After successfully making it through my first year on the academic tenure track, I realized two things: (1) organiznation is key, and (2) I need to get back to this blog!
I had high hopes for what I could accomplish here at housingthecity.com last year and I got in my own way by not making it a part of my strategic plan. No more! We are going to kick this summer semester off right with a series on a subject near and dear to my nerdy little heart: data science!
What’s data science?
Data science is one of the new buzzwords being whispered in the darkest corners of academic locker rooms across the world.
Academic locker rooms are a thing….trust me 😉
Together with Big Data, the phrase ‘data science’ conjures up images of unkempt, slouched geeks tapping away at a keyboard, with a screen looking like a scene from the Matrix.
<- cool computer bro
The reality is much simpler. Data science is the study of computer assisted methods to collect, store, and analyze large data sets. By computer assisted, I mean that the data analyzed in data science problems requires a researcher to understand how computers process and analyze information, in order to get the most meaning from the data. This is because the data in data science problems is usually unstructured – in other words, it’s not produced with research in mind.
Where does unstructured data come from? The information age [think 1970 to present] has created hundreds of thousands of new devices: those devices produce data. Most of the data is about how humans live their lives: cell phones, activity trackers, social media, websites – things that are part of our everyday life now that weren’t even 15 years ago. Data science helps us use this data to answer social science questions.

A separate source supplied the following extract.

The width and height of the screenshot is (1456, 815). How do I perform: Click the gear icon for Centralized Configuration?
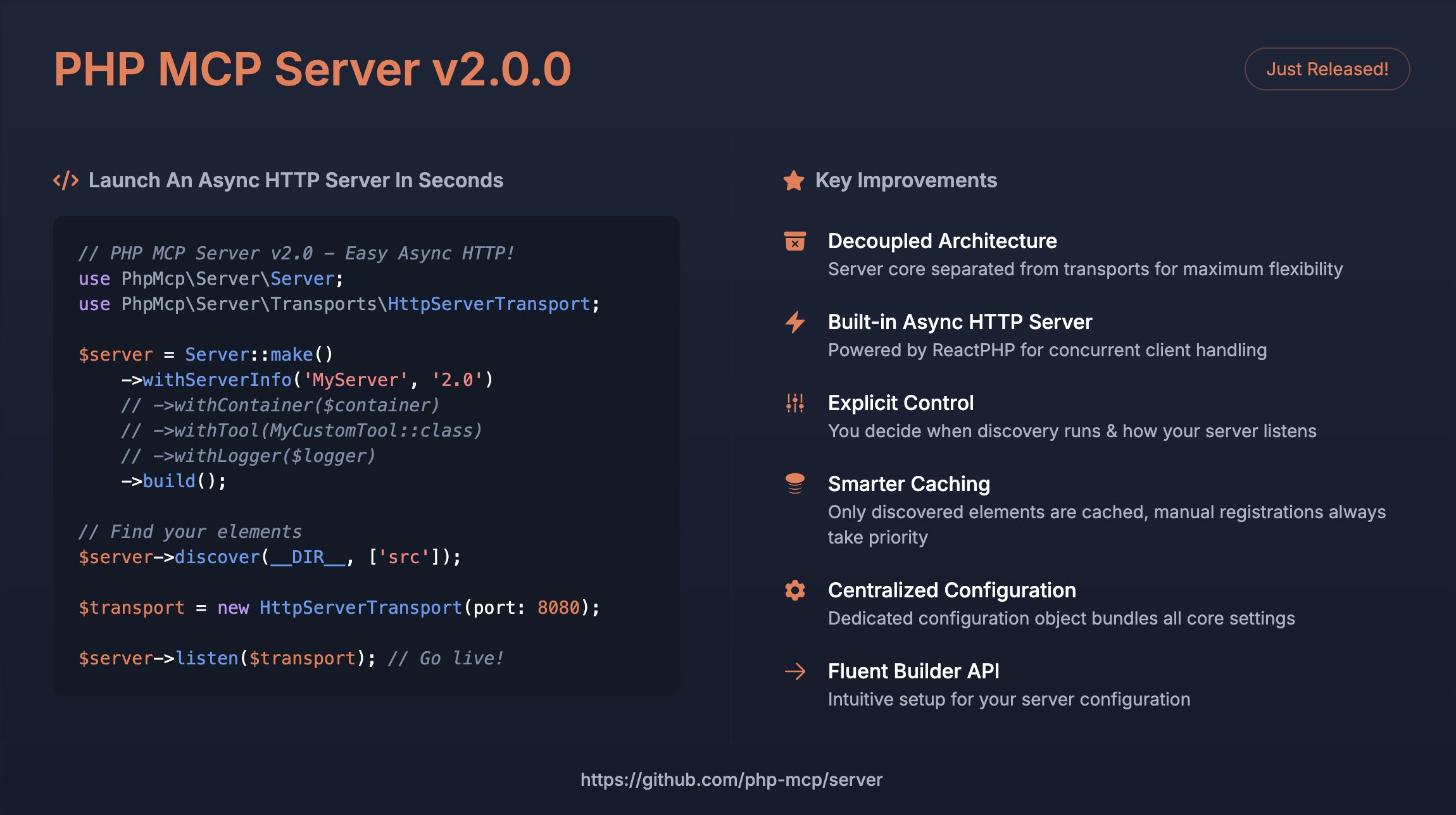pyautogui.click(x=795, y=590)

For example, say you noticed a hashtag trending on Twitter that relates to your research interests. Ideally, you’d like to collect those tweets, store them securely, and analyze them to answer some research question. But how do you get the data? There are over 100k tweets using this hashtag – how to you store it all? Also, tweets have super complicated content – emojis, urls, videos, pics, not to mention a whole lot of abbreviated words because of the 140 character limit: what’s the best way to analyze all this stuff?
Answer: data science!
You had me at data! Let’s get analyzing!
Remember that data science is about collecting, storing and analyzing unstructured data. Before you can use data science as part of your research, you need to learn 5 things:
5 Basic Data Science Skills
- How to code in the Python and R computer languages
- How to store large amounts of data
- How to process a lot of data (ex. parallel processing, map reduce, batch processing)
- Methods to analyze large amounts of data (ex. machine learning)
- How to visualize your results (imagine using a table to summarize 100k tweets?! Eek!)
Every two weeks, I’ll post a new article discussing each of the five skills (don’t worry, I have an alert set!).
I’m off to nerd out at a computational social science institute. In the meantime, stay curious!